International roll-out

Poland
BBC Earth launched in Poland on 1 February 2015, replacing BBC Knowledge.

Nordic countries
BBC Earth replaced BBC Knowledge in Denmark, Norway, Sweden, Finland and Iceland on 13 April 2015. It will be replaced by BBC Nordic on 17 April 2023.

Hungary
BBC Earth replaced BBC Knowledge on 14 April 2015.

Romania
On 14 April 2015, BBC Earth was launched in Romania, replacing BBC Knowledge.

Turkey
BBC Earth launched in Turkey, replacing BBC Knowledge on 14 April 2015.

Latin America
BBC Earth launched in the Latin American countries of Argentina, Brazil, Chile, Colombia, Costa Rica, Dominican Republic, Ecuador, El Salvador, Guatemala, Honduras, Mexico, Nicaragua, Panama, Paraguay, Peru, Uruguay and Venezuela on 1 September 2015, replacing BBC HD. On 13 April 2017, the channel ceased its transmissions, along with BBC Entertainment and CBeebies.

South Africa
The channel launched in South Africa on the DStv (satellite) platform replacing BBC Knowledge on 1 September 2015.

Asia
In Asia, BBC Earth launched in Cambodia, Hong Kong, Indonesia, Malaysia, Mongolia, Singapore, South Korea, Taiwan, Thailand and Vietnam on 3 October 2015, replacing BBC Knowledge. In the Philippines, it was launched on 1 April 2017 along with BBC World News. On 12 September 2017, it was announced to be launch via Laosat DTH in Laos. In Myanmar, the channel was available via Sky Net and CANAL+.

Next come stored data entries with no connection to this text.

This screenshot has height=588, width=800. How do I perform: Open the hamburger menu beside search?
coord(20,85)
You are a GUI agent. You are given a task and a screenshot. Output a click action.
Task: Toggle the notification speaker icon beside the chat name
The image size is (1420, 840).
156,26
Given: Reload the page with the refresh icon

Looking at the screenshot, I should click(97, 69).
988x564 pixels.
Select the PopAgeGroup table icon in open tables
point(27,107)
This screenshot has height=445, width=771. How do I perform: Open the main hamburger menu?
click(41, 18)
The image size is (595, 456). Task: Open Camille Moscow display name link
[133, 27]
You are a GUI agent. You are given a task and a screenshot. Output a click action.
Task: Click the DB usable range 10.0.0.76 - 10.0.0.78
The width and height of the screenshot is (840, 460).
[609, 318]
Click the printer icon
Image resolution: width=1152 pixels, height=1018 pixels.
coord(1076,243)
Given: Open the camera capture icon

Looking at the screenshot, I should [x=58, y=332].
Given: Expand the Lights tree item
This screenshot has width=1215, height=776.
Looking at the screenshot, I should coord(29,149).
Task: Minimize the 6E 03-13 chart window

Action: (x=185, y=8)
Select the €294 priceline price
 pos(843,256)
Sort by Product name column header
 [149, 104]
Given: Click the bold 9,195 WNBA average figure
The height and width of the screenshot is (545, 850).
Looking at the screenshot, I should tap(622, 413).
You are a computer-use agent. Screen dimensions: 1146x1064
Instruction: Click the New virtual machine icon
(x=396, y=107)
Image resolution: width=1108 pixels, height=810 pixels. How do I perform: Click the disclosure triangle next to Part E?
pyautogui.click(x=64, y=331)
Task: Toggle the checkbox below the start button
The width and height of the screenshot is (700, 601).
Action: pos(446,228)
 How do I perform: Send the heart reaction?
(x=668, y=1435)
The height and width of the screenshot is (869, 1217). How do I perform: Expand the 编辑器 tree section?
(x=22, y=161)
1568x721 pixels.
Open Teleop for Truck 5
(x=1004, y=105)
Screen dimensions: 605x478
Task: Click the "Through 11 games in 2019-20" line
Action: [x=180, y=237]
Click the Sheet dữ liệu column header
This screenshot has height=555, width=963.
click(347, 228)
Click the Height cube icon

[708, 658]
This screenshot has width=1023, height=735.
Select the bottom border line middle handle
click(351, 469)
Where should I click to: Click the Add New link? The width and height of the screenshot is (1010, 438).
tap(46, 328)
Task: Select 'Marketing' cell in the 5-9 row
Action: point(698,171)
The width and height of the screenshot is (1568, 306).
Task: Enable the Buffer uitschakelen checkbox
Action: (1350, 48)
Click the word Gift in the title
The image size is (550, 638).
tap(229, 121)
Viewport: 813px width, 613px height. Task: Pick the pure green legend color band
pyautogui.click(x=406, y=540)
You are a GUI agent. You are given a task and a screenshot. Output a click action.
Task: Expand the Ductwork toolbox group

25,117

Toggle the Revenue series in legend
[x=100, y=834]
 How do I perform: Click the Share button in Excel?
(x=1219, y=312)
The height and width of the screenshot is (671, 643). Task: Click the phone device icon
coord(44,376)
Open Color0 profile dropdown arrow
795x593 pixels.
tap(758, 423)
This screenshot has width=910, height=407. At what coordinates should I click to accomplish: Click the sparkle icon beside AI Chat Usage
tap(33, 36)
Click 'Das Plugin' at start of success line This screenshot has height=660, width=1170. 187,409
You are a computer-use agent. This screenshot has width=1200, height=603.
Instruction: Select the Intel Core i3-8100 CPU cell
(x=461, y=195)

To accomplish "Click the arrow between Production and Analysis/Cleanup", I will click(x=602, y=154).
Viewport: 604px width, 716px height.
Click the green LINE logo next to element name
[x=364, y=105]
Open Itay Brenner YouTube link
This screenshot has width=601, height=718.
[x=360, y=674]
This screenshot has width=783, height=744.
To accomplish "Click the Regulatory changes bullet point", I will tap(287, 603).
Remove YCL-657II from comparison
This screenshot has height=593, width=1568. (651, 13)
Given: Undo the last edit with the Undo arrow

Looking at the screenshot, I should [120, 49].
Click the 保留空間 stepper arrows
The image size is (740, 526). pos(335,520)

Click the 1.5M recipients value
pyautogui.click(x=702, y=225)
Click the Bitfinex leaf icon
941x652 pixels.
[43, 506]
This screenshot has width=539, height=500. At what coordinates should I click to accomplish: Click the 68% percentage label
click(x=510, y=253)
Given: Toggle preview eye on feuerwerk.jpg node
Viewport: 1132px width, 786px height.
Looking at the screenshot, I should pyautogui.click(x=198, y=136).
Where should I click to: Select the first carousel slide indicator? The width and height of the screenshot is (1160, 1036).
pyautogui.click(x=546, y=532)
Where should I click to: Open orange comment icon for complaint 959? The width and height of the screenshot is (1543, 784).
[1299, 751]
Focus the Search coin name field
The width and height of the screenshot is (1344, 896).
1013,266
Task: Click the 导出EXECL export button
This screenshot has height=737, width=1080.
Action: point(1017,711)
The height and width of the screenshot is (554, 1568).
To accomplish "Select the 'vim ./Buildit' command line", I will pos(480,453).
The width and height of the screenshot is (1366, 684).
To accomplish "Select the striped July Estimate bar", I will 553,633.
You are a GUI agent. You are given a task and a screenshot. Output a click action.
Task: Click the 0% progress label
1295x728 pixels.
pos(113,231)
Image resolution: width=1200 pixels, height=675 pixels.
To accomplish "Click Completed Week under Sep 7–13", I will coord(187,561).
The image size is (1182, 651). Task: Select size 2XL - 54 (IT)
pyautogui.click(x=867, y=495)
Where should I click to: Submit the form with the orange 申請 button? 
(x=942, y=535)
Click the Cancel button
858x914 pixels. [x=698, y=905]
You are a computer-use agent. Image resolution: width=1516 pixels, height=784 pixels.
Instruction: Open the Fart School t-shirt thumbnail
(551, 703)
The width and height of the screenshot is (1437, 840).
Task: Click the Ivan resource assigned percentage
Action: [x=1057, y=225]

On September 14, 2021, BBC Earth HD, along with BBC Lifestyle HD, returned to Malaysian satellite TV service Astro.

Serbia

In Serbia, BBC Earth was launched on 28 December 2015 replacing BBC Entertainment.

Eastern Europe
BBC Earth launched in Eastern European countries on 1 January 2016, replacing BBC Entertainment.

Greece
In Greece, the channel was launched on Cosmote TV on 1 October 2017.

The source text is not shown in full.